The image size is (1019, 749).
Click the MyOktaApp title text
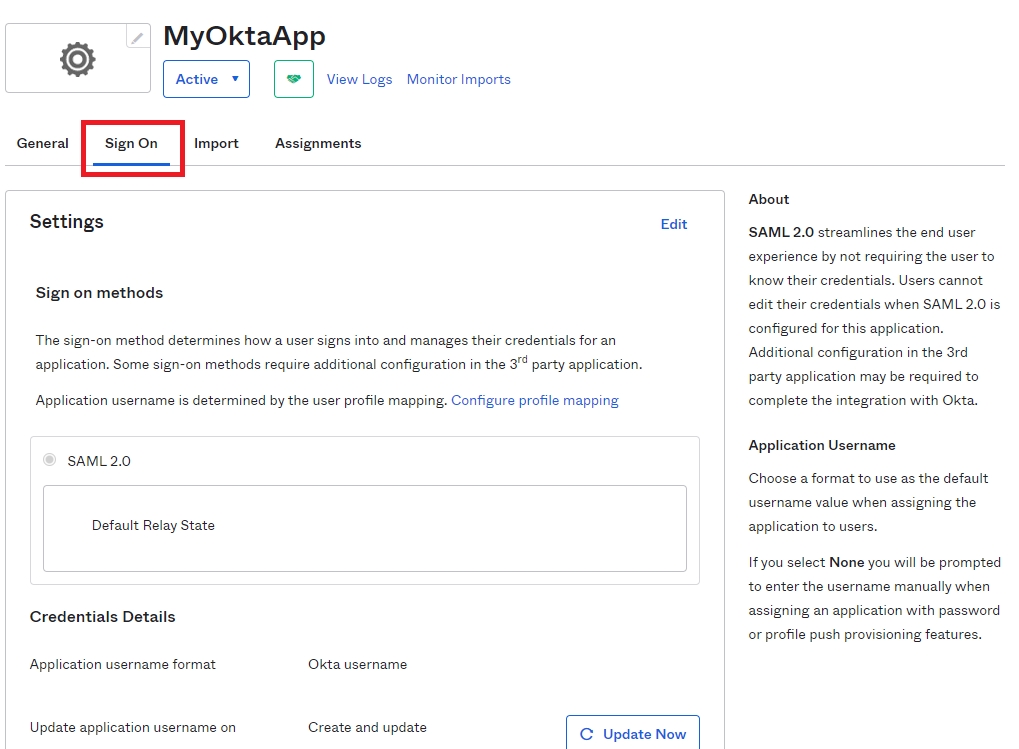tap(244, 36)
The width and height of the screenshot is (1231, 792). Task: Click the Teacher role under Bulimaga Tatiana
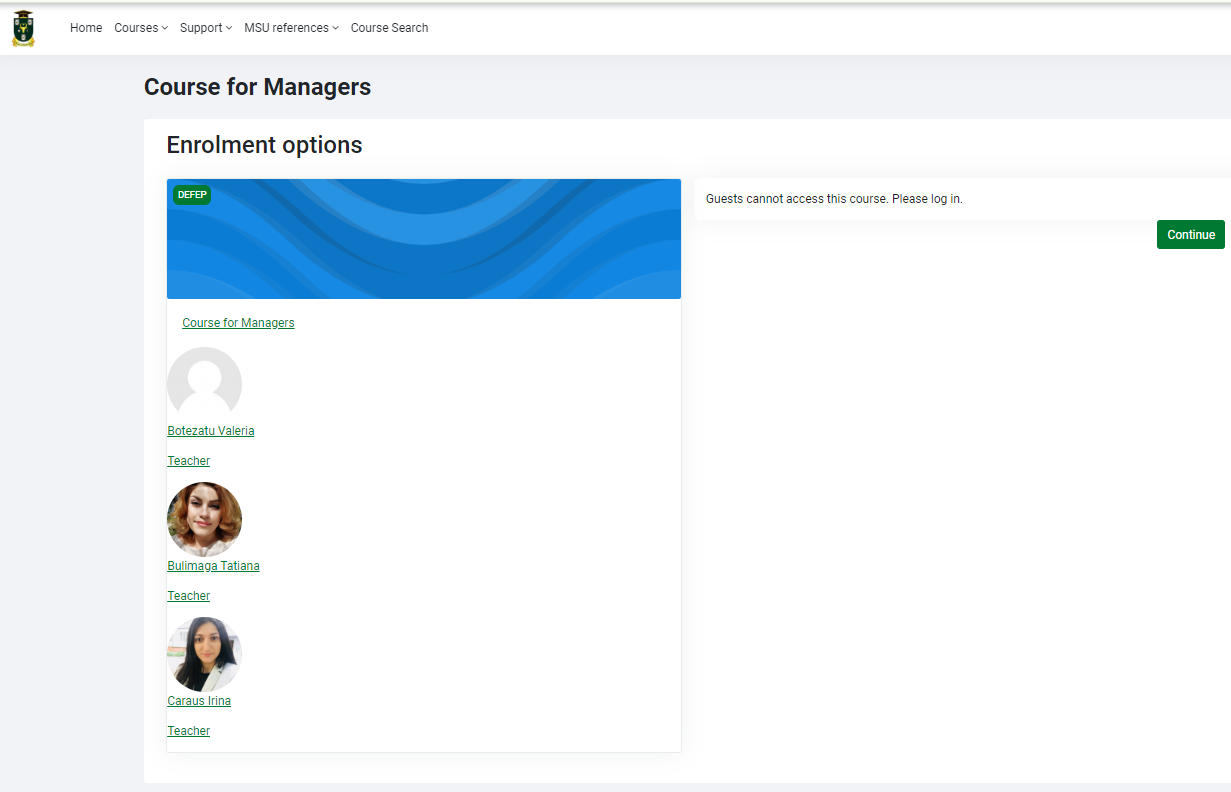[x=188, y=596]
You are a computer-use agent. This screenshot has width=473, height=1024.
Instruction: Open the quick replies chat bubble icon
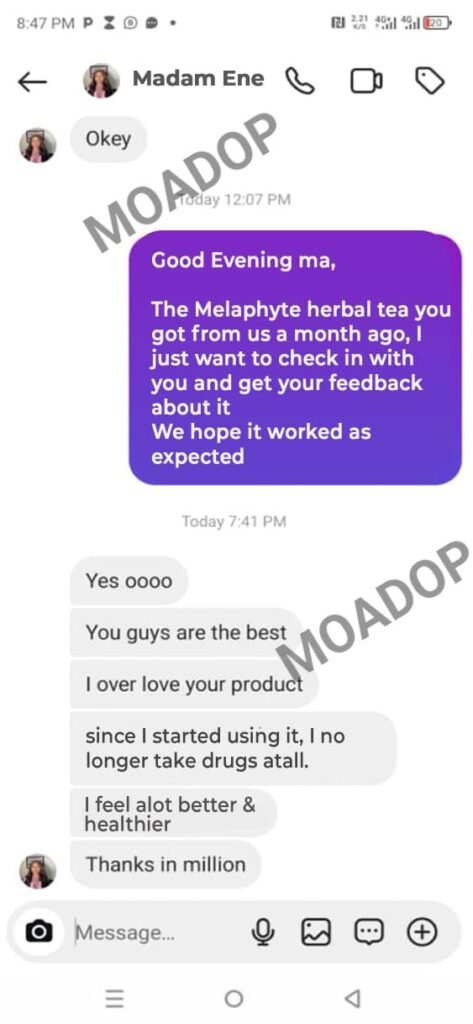click(369, 932)
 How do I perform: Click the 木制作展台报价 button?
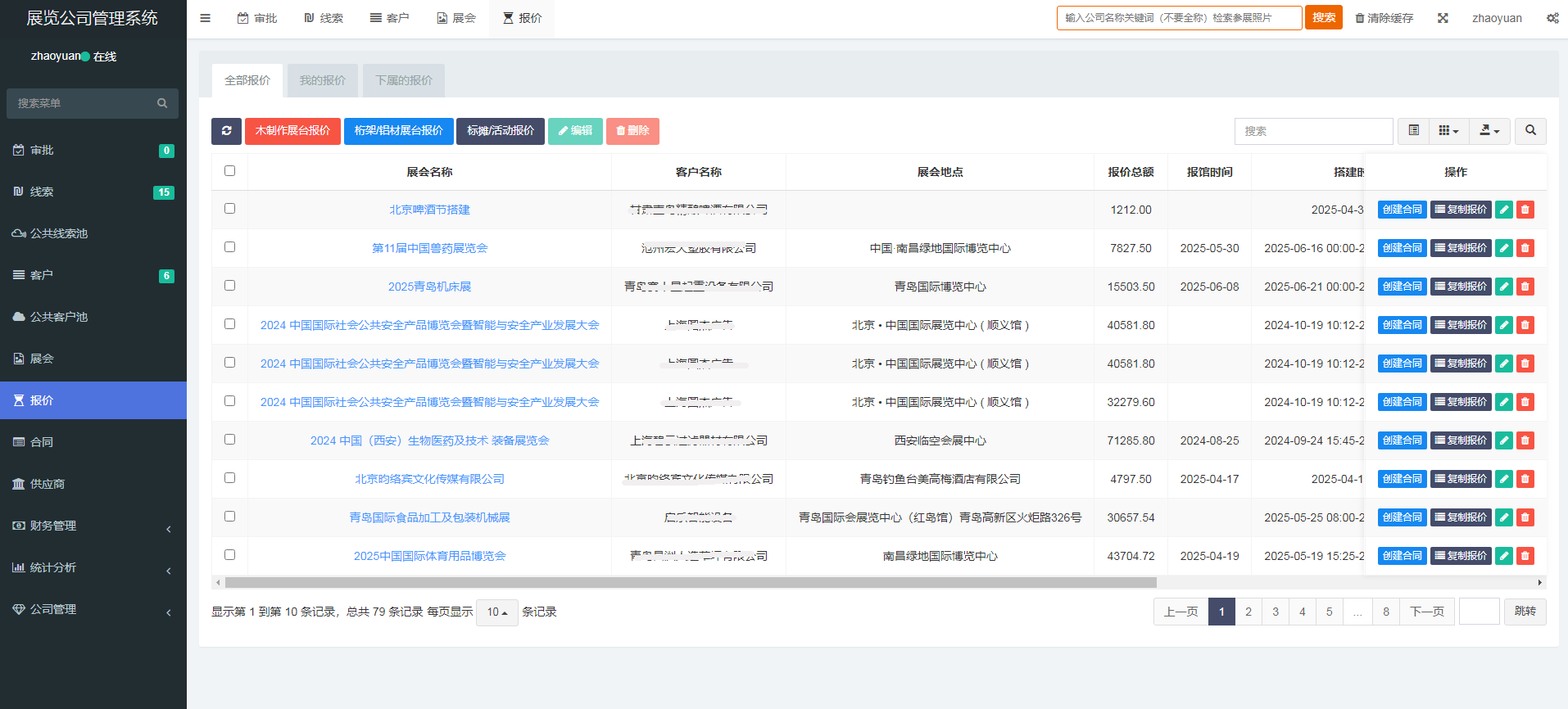pyautogui.click(x=292, y=131)
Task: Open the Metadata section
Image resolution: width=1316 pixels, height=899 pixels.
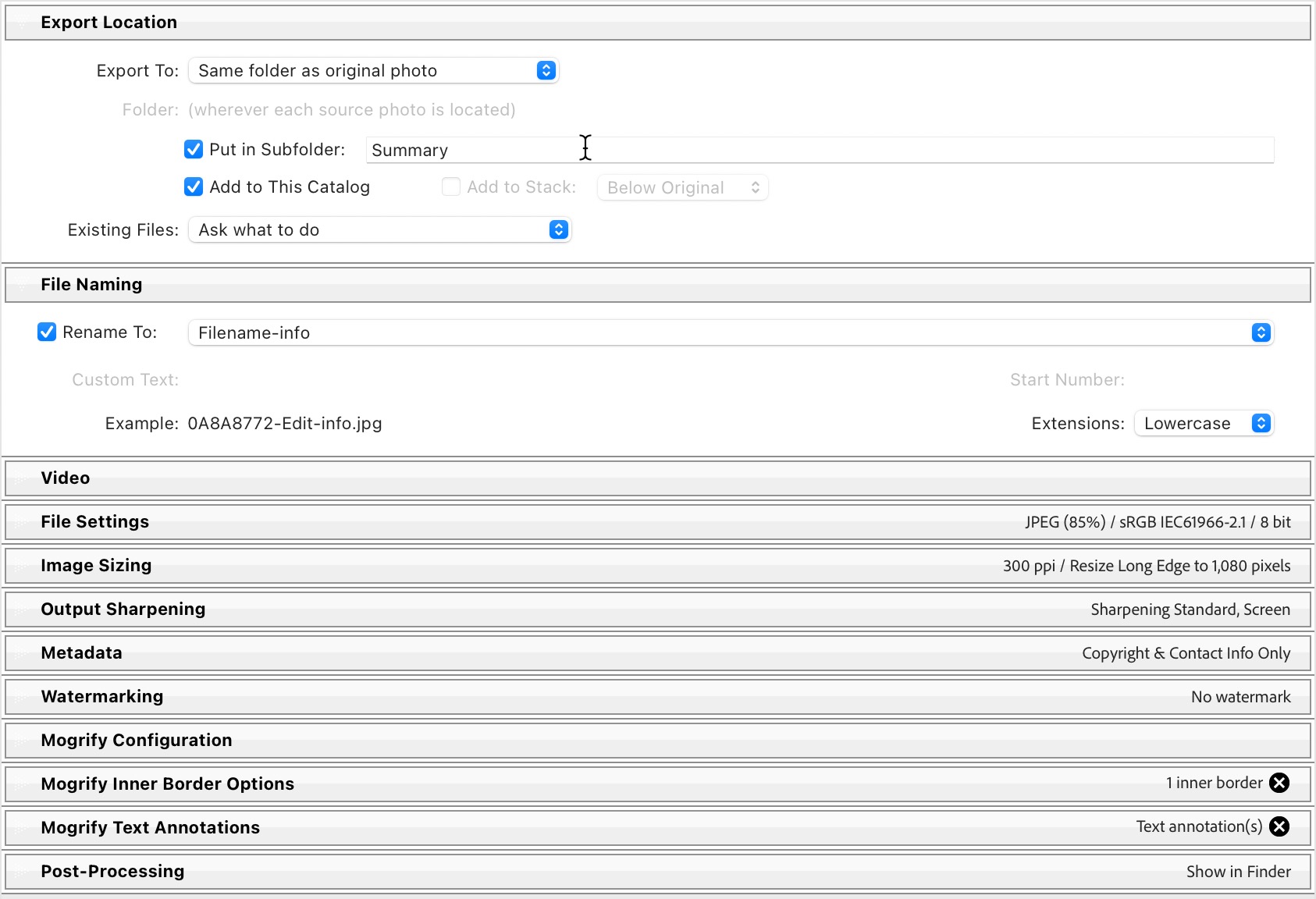Action: point(81,653)
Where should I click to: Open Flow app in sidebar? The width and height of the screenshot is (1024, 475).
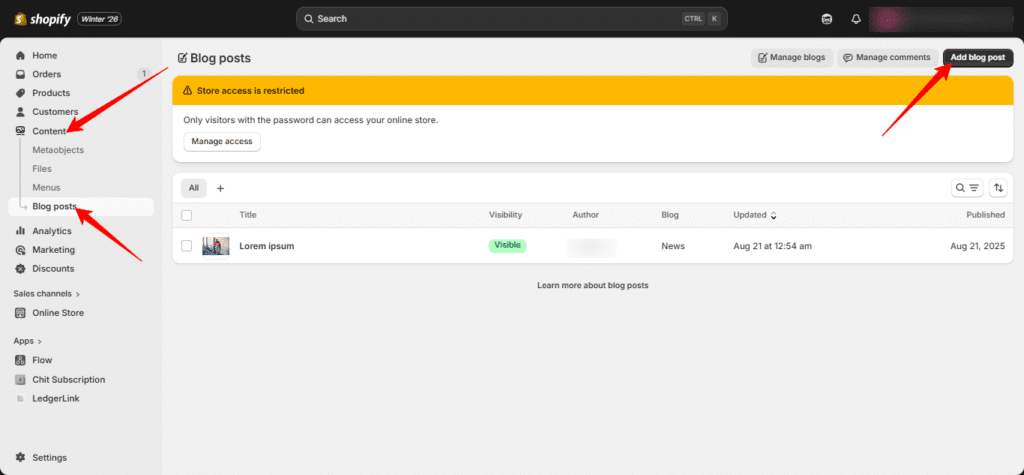(x=42, y=360)
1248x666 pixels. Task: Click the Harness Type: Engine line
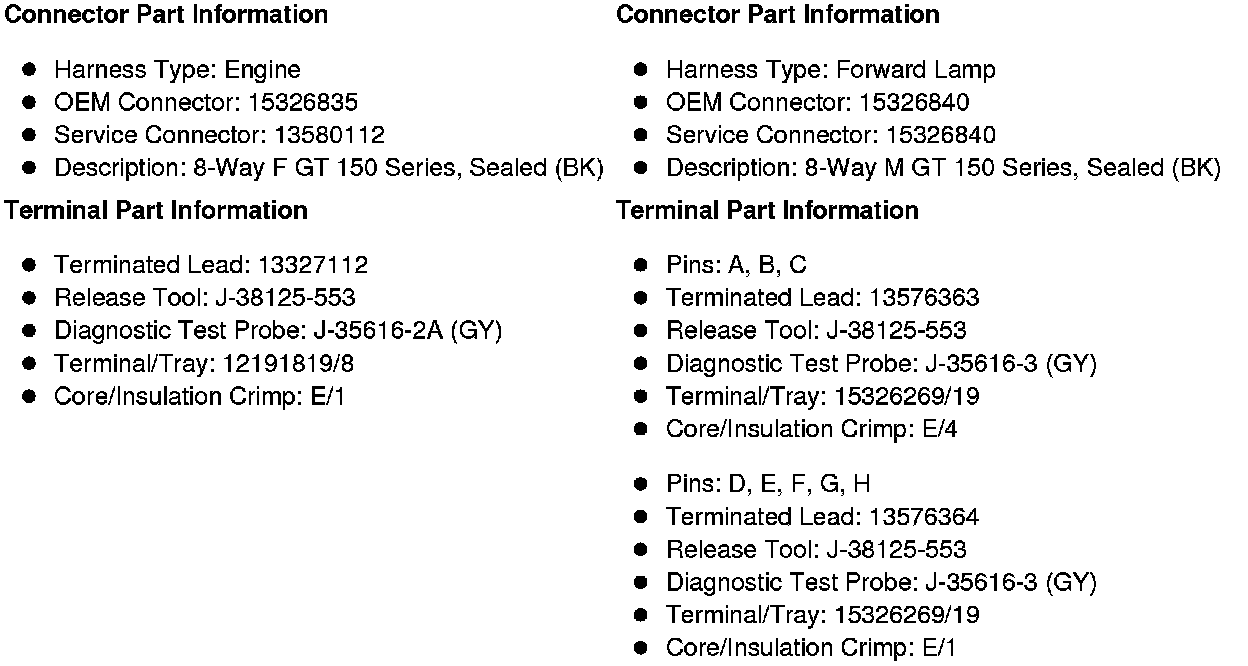point(176,70)
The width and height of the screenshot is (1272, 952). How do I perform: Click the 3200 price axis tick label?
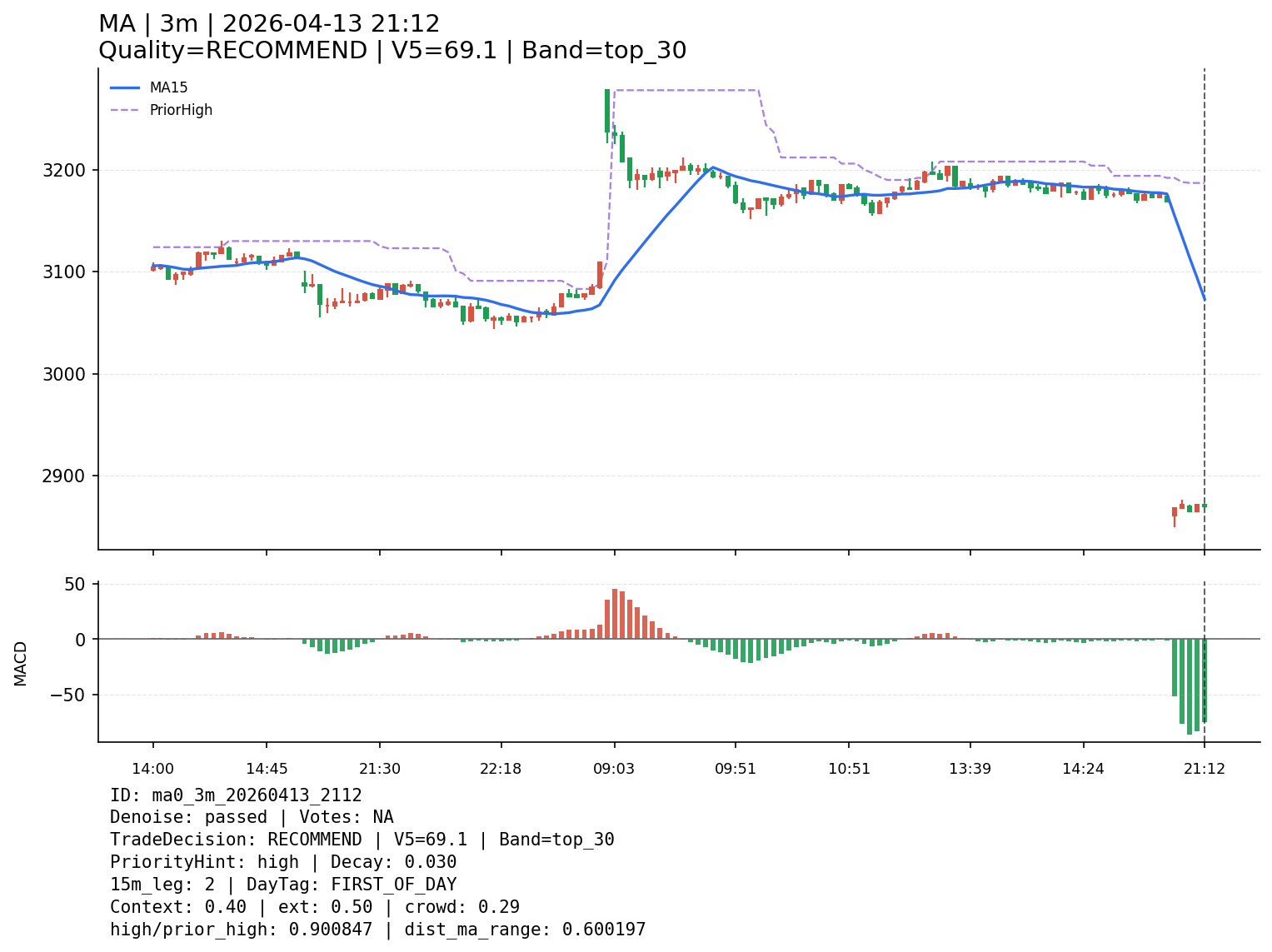[63, 170]
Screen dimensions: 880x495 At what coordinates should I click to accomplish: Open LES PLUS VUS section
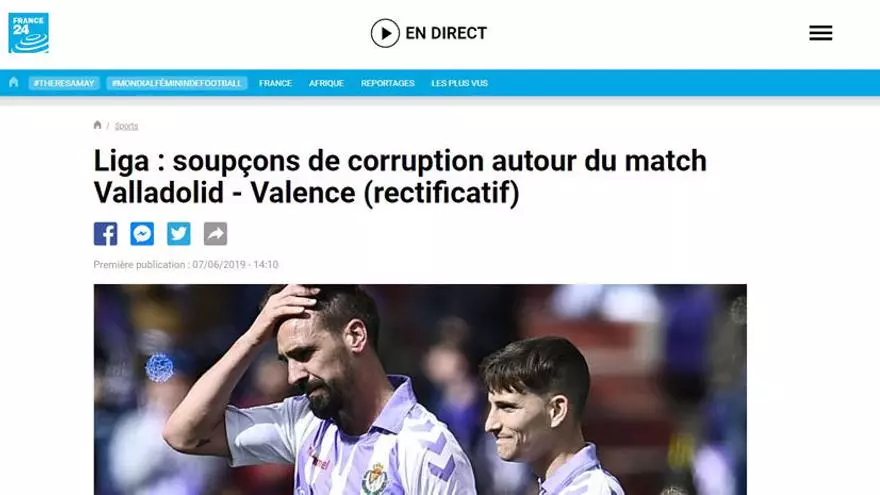(460, 83)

▶ TASK GOAL
Give the part of the rows that opens with the line containing "Where should I" and runs through the end of the rows as a numbered list, skipping any blank lines. Leave the pictures out of your answer.

▶ RIGHT ANSWER
1. Where should I click to: Open Flow app in sidebar? The width and height of the screenshot is (1024, 475).
2. (x=42, y=360)
3. 1248x666 pixels. Task: Click the Harness Type: Engine line
4. point(176,70)
5. The width and height of the screenshot is (1272, 952). How do I perform: Click the 3200 price axis tick label?
6. [63, 170]
7. Screen dimensions: 880x495 At what coordinates should I click to accomplish: Open LES PLUS VUS section
8. (460, 83)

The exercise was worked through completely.